Ripple Roars Back: Court Smashes Lawsuit, Igniting Bullish Sentiments!

Published 3 weeks ago3 minute read
David Isong
David Isong
Ripple Roars Back: Court Smashes Lawsuit, Igniting Bullish Sentiments!

The United States Court of Appeals for the Ninth Circuit has now put a definitive end to one of the crypto industry’s longest-running legal battles by dismissing the Sostack v. Ripple Labs class action. This significant ruling concludes a protracted dispute, with the appellate panel determining that lead plaintiff Bradley Sostack’s federal securities claims were unequivocally "time-barred" by the Securities Act’s stringent three-year statute of repose.

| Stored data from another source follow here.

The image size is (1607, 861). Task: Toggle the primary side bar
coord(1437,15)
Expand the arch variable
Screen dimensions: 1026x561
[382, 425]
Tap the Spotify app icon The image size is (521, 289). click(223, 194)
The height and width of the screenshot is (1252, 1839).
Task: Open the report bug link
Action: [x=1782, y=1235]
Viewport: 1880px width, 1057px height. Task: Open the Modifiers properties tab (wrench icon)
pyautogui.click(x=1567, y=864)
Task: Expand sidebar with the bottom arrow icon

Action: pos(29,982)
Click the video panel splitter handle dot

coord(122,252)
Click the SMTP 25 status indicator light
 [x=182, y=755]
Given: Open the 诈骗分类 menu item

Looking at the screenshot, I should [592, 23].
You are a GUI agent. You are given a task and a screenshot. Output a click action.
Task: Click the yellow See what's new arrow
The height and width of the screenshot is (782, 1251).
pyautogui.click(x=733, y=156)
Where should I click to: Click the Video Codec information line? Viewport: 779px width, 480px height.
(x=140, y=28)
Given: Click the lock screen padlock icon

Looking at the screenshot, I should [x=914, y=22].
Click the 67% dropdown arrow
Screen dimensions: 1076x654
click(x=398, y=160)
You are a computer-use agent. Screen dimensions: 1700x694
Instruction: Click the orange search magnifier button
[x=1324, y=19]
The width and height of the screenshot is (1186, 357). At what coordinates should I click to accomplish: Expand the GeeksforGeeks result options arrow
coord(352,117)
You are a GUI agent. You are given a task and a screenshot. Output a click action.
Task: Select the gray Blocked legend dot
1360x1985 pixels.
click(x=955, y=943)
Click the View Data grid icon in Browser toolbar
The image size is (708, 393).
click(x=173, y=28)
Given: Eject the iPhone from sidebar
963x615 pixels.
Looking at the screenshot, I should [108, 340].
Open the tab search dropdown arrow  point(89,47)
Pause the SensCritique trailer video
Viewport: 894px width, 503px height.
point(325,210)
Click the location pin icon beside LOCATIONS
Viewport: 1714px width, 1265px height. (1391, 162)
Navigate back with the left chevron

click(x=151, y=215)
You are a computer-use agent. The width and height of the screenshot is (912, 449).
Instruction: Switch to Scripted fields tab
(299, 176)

The case itself was a consolidated class action originally initiated in 2018. It centered on serious allegations that Ripple Labs, its subsidiary XRP II, LLC, and CEO Brad Garlinghouse had violated federal securities laws. Specifically, the lawsuit claimed that XRP was sold as an unregistered security. Bradley Sostack, appointed as the lead plaintiff, purchased XRP in January 2018 during the apex of the crypto bull market. Following a subsequent price crash, Sostack proceeded to sue to recover his financial losses, arguing that Ripple had conducted an illegal public offering without the necessary registration statement.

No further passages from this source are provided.